Apache CarbonData Dev Mailing List archive - [DISCUSSION] optimization of OrderBy sorted columns + Limit Query

Apache CarbonData Dev Mailing List archive

[DISCUSSION] optimization of OrderBy sorted columns + Limit Query

Posted by simafengyun on Sep 23, 2017; 4:26pm
URL: http://apache-carbondata-dev-mailing-list-archive.168.s1.nabble.com/DISCUSSION-optimization-of-OrderBy-sorted-columns-Limit-Query-tp23057.html

Hi Carbon Dev,

We faced slow sqls when apply carbondata in business system.

In our custom info management system, only 2 million data in carbondata.

we need to fetch data sorting by the costum’s phone number field and paginate data on the web page.

For example, when loading our system index web page, it will execute the below similar sql

Select phone_number, other_field1, other_field2 , other_field3 , other_field4 from custominfo order by phone_number limit 10;

In our prod env, it takes about 4 seconds to execute this sql, it is slow for only 2 million data system.

In another car info management system, it has 0.1 billion data in carbondata.
need to fetch data by sorting the car id field and business date, and paginate data on the web page.

Similar sql as below

Select car_id, business_date, other_field1, other_field2, other_field3, other_field4 from carinfo order by car_info, business_date limit 10;

I done test in my local , it takes about 30 seconds to execute the sql.

In short, the more data, the worse performance even we just need the top 10 since it used full scan for orderby operation

Actually a few months ago, I have come up with the optimization plan for orderby+limit,
Please refer to

http://apache-carbondata-dev-mailing-list-archive.1130556.n5.nabble.com/Optimize-Order-By-Limit-Query-td9764.html#a9860 <http://apache-carbondata-dev-mailing-list-archive.1130556.n5.nabble.com/Optimize-Order-By-Limit-Query-td9764.html#a9860>
mainly, pushdown order by +limit to carbon scan, leverage the sort column’s order stored feature to get topN sorted data in each block

and reduce io scan. From test result, it can improve about 80% performance.

In previous discussion, we have the below conclusion.

The optimization solution has below limitations

1. It cannot work for dictionary columns.
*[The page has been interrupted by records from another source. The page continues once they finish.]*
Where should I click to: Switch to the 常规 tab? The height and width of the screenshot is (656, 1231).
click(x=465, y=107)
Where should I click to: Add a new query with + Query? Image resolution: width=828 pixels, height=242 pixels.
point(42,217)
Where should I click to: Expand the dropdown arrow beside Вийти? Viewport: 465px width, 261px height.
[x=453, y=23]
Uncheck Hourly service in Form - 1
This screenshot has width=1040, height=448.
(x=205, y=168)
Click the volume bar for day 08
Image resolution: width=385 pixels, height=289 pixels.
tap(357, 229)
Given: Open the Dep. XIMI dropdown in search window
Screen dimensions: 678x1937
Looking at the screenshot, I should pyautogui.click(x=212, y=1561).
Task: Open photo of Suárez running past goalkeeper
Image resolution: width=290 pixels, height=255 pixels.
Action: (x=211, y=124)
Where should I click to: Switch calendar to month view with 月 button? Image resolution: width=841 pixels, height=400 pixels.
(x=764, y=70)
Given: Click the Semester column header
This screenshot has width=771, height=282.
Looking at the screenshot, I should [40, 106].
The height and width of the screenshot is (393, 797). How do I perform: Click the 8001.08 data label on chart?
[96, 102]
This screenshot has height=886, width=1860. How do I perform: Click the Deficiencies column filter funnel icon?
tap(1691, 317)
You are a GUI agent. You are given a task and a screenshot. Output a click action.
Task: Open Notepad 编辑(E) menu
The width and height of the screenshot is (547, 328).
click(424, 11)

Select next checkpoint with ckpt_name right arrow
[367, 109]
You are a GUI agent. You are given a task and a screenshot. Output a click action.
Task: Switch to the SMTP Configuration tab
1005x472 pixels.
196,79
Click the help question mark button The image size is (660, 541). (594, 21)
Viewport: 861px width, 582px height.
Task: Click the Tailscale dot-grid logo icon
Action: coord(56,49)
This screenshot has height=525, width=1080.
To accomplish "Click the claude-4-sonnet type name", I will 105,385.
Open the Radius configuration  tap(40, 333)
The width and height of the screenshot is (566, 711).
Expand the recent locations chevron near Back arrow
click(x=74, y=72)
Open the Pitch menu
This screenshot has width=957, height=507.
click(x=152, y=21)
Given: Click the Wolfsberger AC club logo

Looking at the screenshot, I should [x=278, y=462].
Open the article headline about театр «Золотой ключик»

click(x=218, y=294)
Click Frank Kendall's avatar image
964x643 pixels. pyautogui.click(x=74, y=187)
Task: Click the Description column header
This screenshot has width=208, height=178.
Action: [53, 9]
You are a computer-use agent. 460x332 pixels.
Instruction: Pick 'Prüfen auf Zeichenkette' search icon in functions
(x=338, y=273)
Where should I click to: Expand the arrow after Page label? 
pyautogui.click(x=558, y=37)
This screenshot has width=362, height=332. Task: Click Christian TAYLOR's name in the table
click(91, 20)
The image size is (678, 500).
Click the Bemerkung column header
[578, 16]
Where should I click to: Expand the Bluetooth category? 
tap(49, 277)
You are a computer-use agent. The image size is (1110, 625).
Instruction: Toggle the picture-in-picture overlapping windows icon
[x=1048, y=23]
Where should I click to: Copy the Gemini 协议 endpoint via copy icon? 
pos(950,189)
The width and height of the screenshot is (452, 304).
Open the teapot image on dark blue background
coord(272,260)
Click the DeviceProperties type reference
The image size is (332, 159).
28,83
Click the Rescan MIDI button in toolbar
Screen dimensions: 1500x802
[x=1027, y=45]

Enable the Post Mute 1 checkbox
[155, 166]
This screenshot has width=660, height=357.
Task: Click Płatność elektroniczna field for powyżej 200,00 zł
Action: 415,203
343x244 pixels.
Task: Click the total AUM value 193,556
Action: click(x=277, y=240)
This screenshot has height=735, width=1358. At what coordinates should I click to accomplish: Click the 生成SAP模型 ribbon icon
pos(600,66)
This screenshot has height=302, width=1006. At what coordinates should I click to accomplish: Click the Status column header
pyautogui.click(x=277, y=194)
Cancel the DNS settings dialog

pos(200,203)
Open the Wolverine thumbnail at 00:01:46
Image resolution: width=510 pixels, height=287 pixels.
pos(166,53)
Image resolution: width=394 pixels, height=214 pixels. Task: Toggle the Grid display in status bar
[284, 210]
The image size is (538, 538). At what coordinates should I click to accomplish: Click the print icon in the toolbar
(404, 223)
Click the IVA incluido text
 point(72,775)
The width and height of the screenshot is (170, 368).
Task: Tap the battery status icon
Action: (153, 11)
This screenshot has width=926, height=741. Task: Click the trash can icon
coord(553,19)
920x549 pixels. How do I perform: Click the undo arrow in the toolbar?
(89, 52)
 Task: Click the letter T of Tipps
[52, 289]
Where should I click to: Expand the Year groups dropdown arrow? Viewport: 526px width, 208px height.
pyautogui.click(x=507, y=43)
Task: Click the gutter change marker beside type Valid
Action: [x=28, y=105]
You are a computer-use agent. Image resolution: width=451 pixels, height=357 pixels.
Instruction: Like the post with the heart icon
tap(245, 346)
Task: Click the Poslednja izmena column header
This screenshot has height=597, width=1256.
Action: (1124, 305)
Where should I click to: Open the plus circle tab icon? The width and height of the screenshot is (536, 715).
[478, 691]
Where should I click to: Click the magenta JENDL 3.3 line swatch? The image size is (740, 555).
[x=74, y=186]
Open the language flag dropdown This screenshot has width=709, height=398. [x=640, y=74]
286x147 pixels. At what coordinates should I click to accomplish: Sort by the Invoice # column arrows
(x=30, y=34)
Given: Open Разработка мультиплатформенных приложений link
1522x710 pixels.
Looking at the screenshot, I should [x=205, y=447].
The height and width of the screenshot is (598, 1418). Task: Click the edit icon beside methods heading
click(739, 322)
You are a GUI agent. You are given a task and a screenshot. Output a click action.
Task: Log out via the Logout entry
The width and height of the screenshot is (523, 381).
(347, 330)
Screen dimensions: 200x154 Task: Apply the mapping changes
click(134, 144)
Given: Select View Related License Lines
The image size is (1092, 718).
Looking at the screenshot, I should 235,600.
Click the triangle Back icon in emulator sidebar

As there is no guarantee that
dictionary allocation is in sorted order.

2. It only can work when order by one dimension + limit or order by prefix columns of MDK

3. It can’t optimize when orderby measures +limit

This time I think we can optimize the below cases, please give your suggestion

1. Order by prefix columns of sort columns if no dictionary encode + limit

2. Order by a dimension with no dictionary encode + limit

for example date, string type column

3. Order by a dimension with dictionary encode if creating table with a pre-defined dictionaries + limit

4. Order by a number field which is added to sort colums + limit

for example int, bitint type column

5. Order by dimension with dictionary encode + limit
In this case, there is no guarantee that
dictionary allocation is in sorted order.

So maybe we can calculate the dictionary’s order according to the original value’s order in memory

And get top N according to the original value’s order

For example in table t3 having a country field with dictionary encode,

Country dictionary

Australia 6

Canada 2

China 3

Uk 4

Usa 5

In Blocklet 1 dict value from 2 to 3 and have 32000 data

In Blocklet 2 dict value from 3 to 5 and have 32000 data

In Blocklet 3 dict value from 6 to 6 and have 32000 data

for the below Sql, apparently we only need to process blocklet3, it can reduce process time for blocklet1 and blocklet2

Select country , name from t3 order by country limit 100;

Thanks

Jarck